Hello Kibana dev team!

I'm wondering, why don't you use the value sum_other_doc_count from the very first request and sending a special must_not query for that?
I'm asking because I don't get the other bucket (with aggs "size=1") when data is like that:

PUT test/doc/1
{
  "filterNames": [
    "filter1"
  ]
}

PUT test/doc/2
{
  "filterNames": [
    "filter1",
    "filter2"
  ]
}

I expect the "other" bucket would contain one doc (with "filter2", which is correctly showed by sum_other_doc_count), but because of the second "other-filter" query the "filter2" document gets filtered out and no "other" bucket gets displayed :frowning:
Do you think, it is the expected behaviour?

Thanks!

P.S. I found an explanation how the "other" bucket works, but it is still not clear, why it has been implemented like that.


(Nick Peihl) #2

Hi jetnet,

There is a lot more discussion on why this method was chosen in the GitHub pull request where this feature was introduced.


#3

yes, I thought it'd been done on purpose.
so, today I discovered a limitation of that implementation.
will try to workaround...


(Tim Roes) #4

Hi,

let me shortly clarify a bit more in detail to your questions.

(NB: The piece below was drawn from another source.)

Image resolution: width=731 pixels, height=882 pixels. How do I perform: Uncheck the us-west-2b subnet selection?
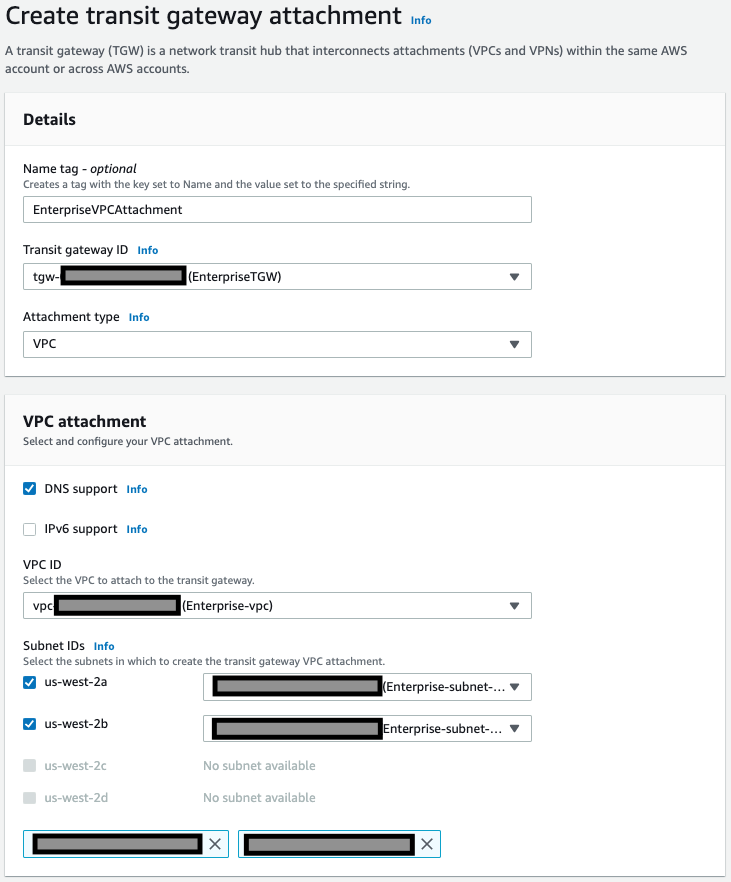pos(29,728)
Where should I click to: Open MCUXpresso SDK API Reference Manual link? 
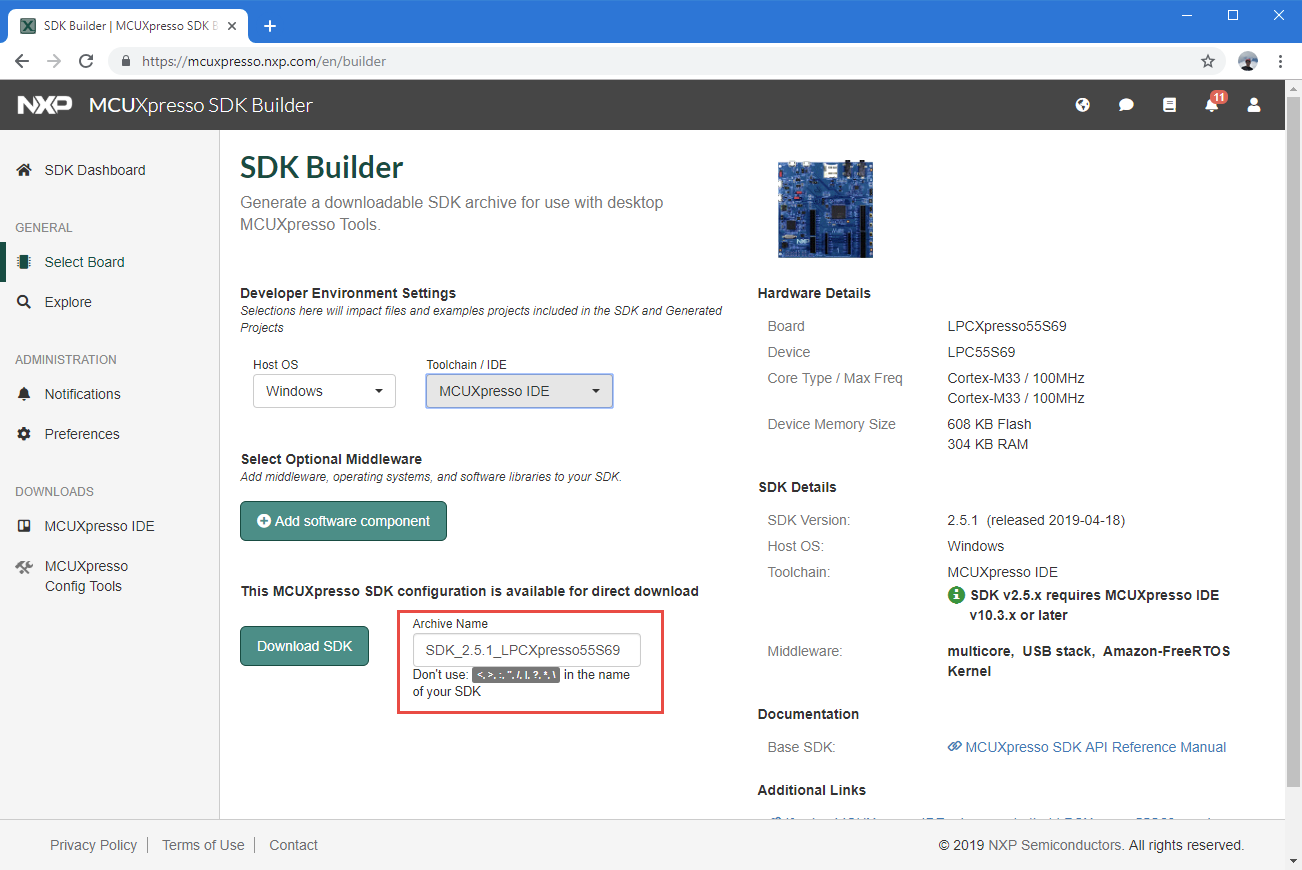(x=1094, y=747)
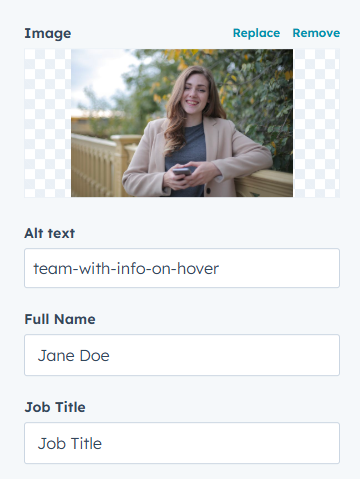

Why can't we use sum_other_doc_count?

This would only work for "Count" but for no other metric aggregation the user wants to use. Since our Other Bucket should also work with all the other metric aggregations, we need to do this two query method, to actually calculate the same metrics for all "other" documents.

What documents will be found

To your question if we would expect your doc 2 to be filtered out in Other Bucket: Currently yes, that's expected behavior. But to be honest the way Array values work in Elasticsearch might not always be what you would be expecting depending on your use-case. Sometimes it actually might be the solution you want. So we are doing the "default" ES behavior on filtering out those values, also since I don't currently see any other proper solution (that would work with every metric).

Cheers,
Tim


#5

hello Tim,

thank you so much, that makes sense.


(system) #6

This topic was automatically closed 28 days after the last reply. New replies are no longer allowed.